PROBLEM DETAILS —
Please return the lines from the one with "You are a GUI" through the end of the listing below, word for word, with every picture left out.

MATERIAL PROVIDED —
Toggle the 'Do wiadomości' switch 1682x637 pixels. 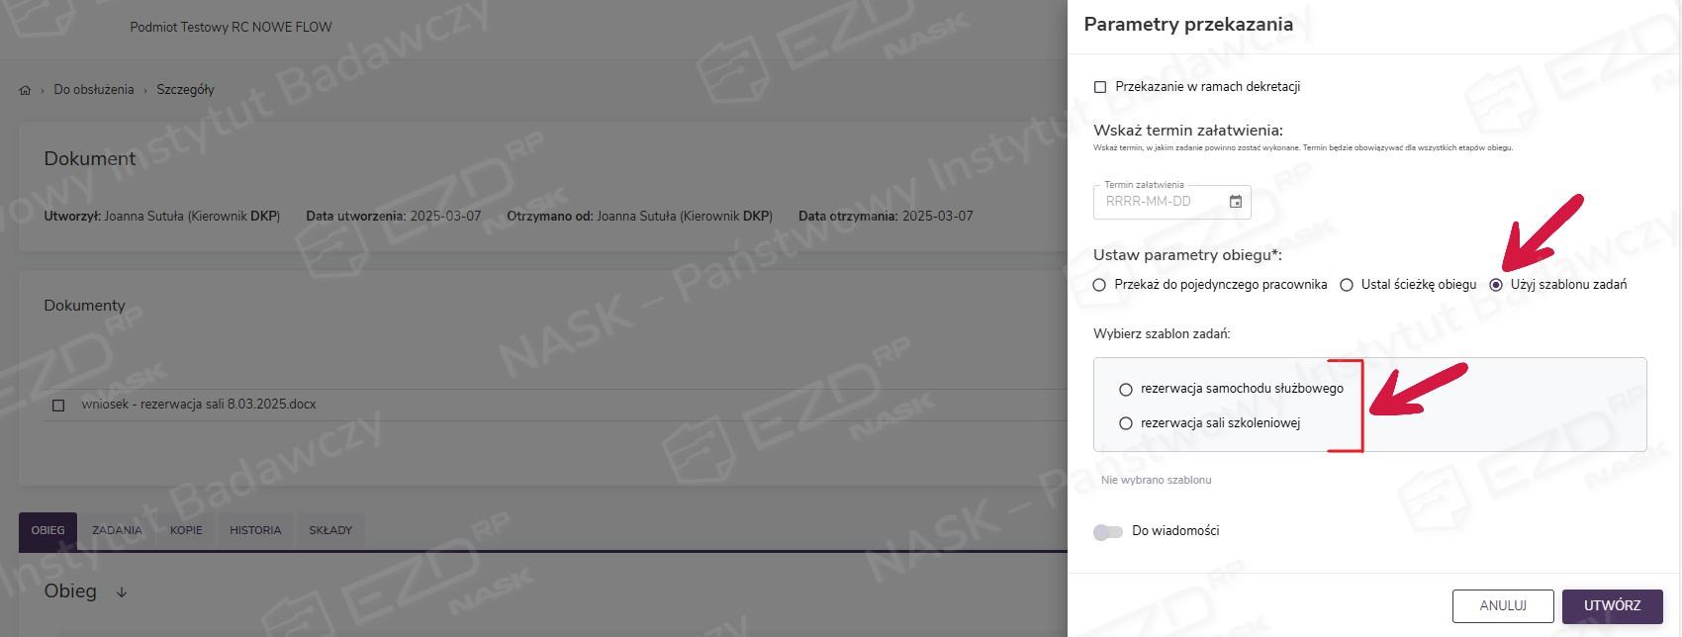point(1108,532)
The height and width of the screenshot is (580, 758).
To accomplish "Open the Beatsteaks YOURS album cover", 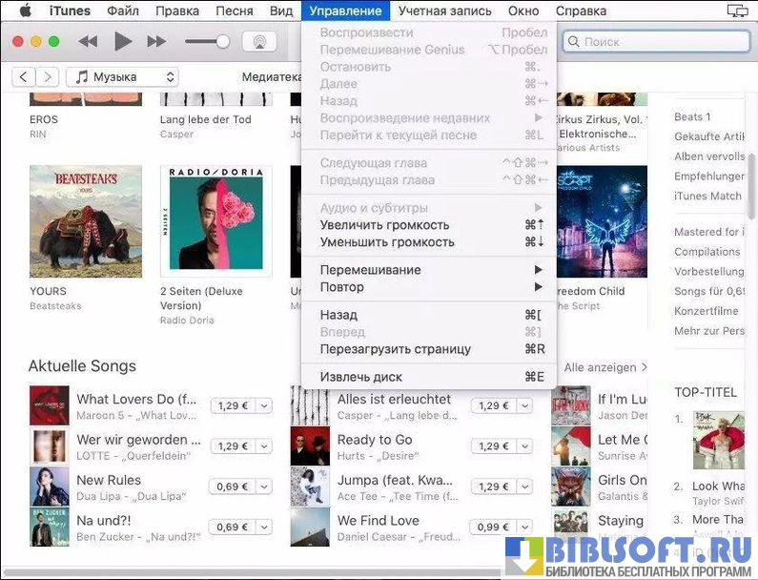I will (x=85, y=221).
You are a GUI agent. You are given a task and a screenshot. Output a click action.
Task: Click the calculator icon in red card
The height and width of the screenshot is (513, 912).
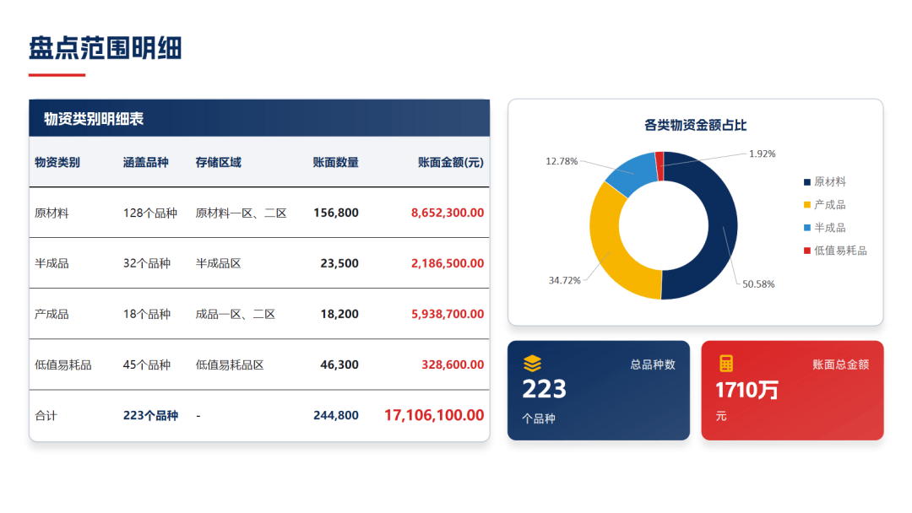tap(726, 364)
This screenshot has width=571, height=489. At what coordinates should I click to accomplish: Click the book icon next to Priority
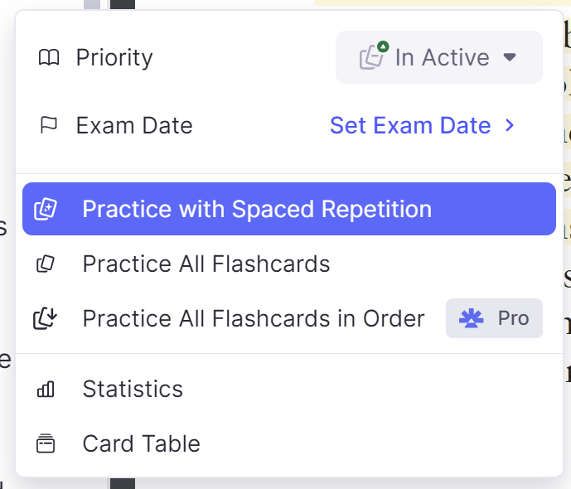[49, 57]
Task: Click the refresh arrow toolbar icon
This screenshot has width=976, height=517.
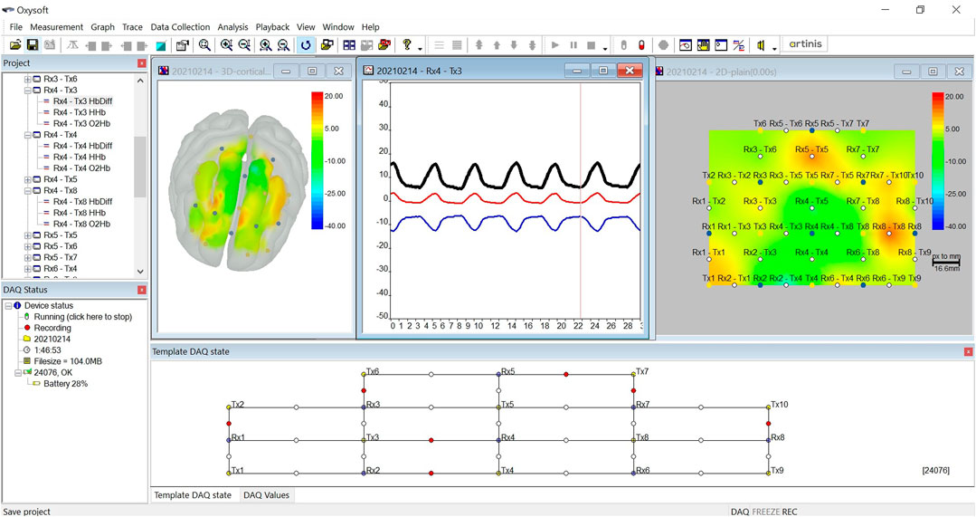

ANSWER BELOW —
You are a GUI agent. You are given a task and a screenshot. Output a click action.
Task: Click the calculator icon in red card
The height and width of the screenshot is (513, 912).
tap(726, 364)
This screenshot has width=571, height=489. At what coordinates should I click to accomplish: Click the book icon next to Priority
[49, 57]
Task: Click the refresh arrow toolbar icon
This screenshot has width=976, height=517.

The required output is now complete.